The organizational theme of the text is not dissimilar to the tiered model of health services for disturbed children and their families outlined in chapter 10, which delineates services at the levels of primary care, professionals working as individuals, specialist multidisciplinary teams, and tertiary level services. The book is presented in 10 chapters: (1) "Introduction," (2) "Familial Influences," (3) "Neurodevelopment and Neuropsychiatric Disorders," (4) "Developmental Psychopathology," (5) "Adolescence and Psychiatric Disorders Often Beginning in Adolescence," (6) "Child-Adult Continuities in Psychiatric Disorders," (7) "Psychosocial Aspects of Physical Disorders," (8) "Psychological Aspects of Specific Physical Conditions," (9) "Prevention and Treatment," and (10) "Services." The subtopics in each chapter are organized numerically, with an organizational progression from general pediatric and developmental overviews to increasingly focused discussions of epidemiology, etiology, assessments, interventions, and outcomes. Discussions progress through each service tier of context, evaluation, and treatment.

The text’s composition is polished and succinct without sacrificing technical salience. The authors include a number of well-chosen tables, practical diagrams, and case examples. The volume’s greatest strength lies, however, in its conversational, yet scholarly style of writing in a distinctly pediatric voice. The authors convey an affecting sensitivity to the needs and care of parents, as well as a developmentally empathic approach to even the most troubled delinquent youth, evidence of the book’s importance in forming students and trainees.

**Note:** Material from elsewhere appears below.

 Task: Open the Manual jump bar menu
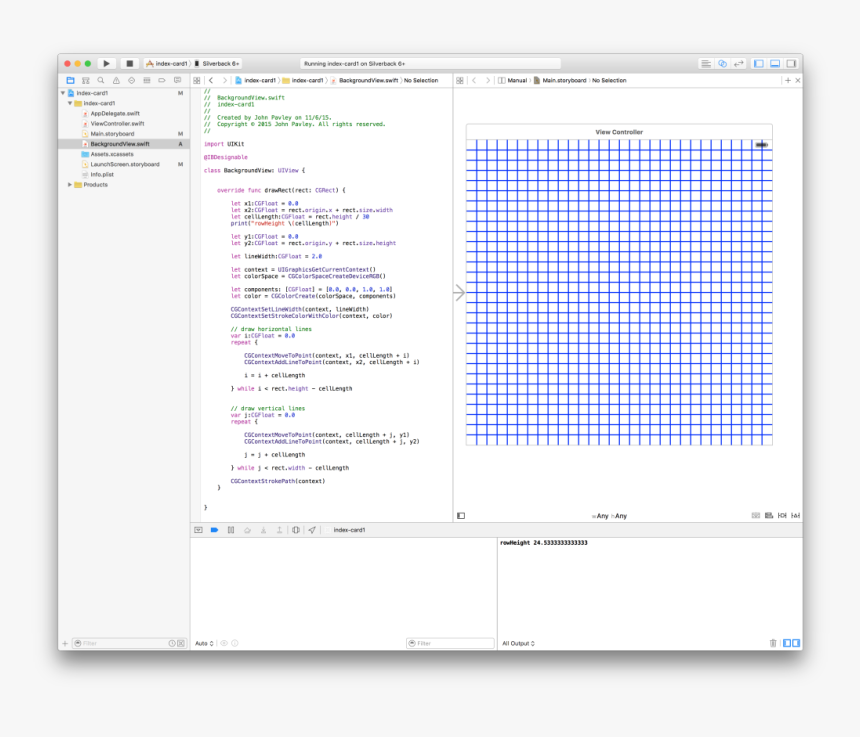click(517, 79)
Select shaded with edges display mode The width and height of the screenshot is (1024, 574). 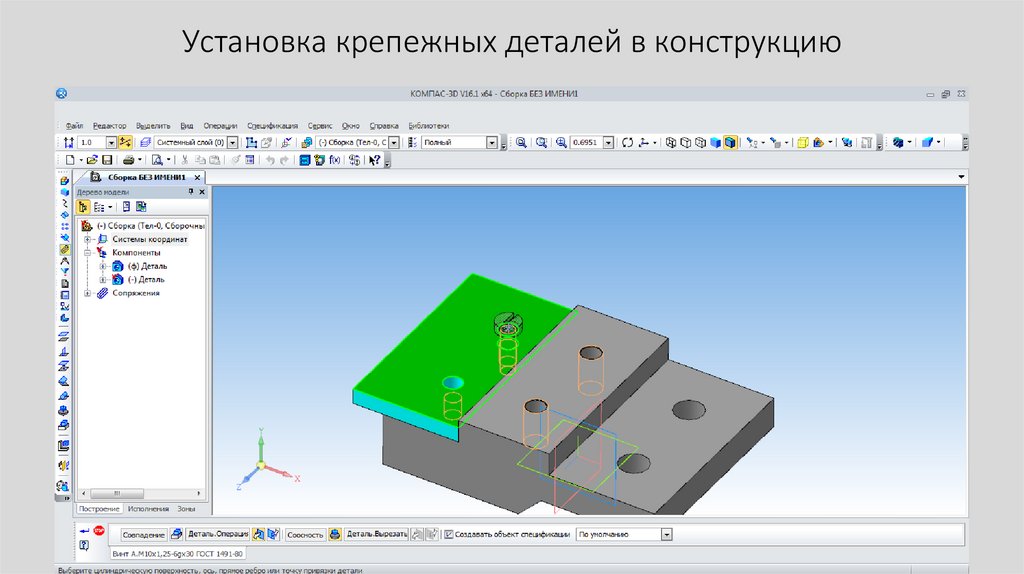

Nonpediatric readers will appreciate the inclusion of adjustment issues and specific treatment protocols for psychosocial conditions often treated in the pediatric setting, such as a primary care pathway in the management of attention-deficit/hyperactivity disorder (ADHD). Conversely, the introduction to operant change and outline of progressively advanced interventions in behavioral modification are another highlight of potential interest to pediatricians in general practice, who customarily refer serious behavior problems to specialty care. Although the chapter addressing services is largely specific to the United Kingdom, readers everywhere will appreciate the sections addressing prevention, special education, and professional treatment roles. If the text were to be found wanting at all, it might have been in my wish for a more expanded and detailed discussion of pediatric psychopharmacology.

This is a thoughtful and eloquently written text, which would serve equally well as a complement to either core pediatric or child psychiatry volumes. Novice and experienced physicians alike will appreciate the authors’ fresh approach to the synthesis of interdisciplinary perspectives in a quality offering that succeeds in remaining comprehensive, practical, and relevant to daily practice. Educators in psychiatry, pediatrics, nursing, psychology, social work, and special education will view the Fourth Edition of Child and Adolescent Psychiatry: A Developmental Approach as an important resource in the training of clinically accomplished, empathic, and collaborative professionals prepared to participate in the care of childhood emotional difficulties and disorders.

Mary W. Roberts, MD

Author affiliation: Wayne State University School of Medicine, Detroit, Michigan. Potential conflicts of interest: None reported.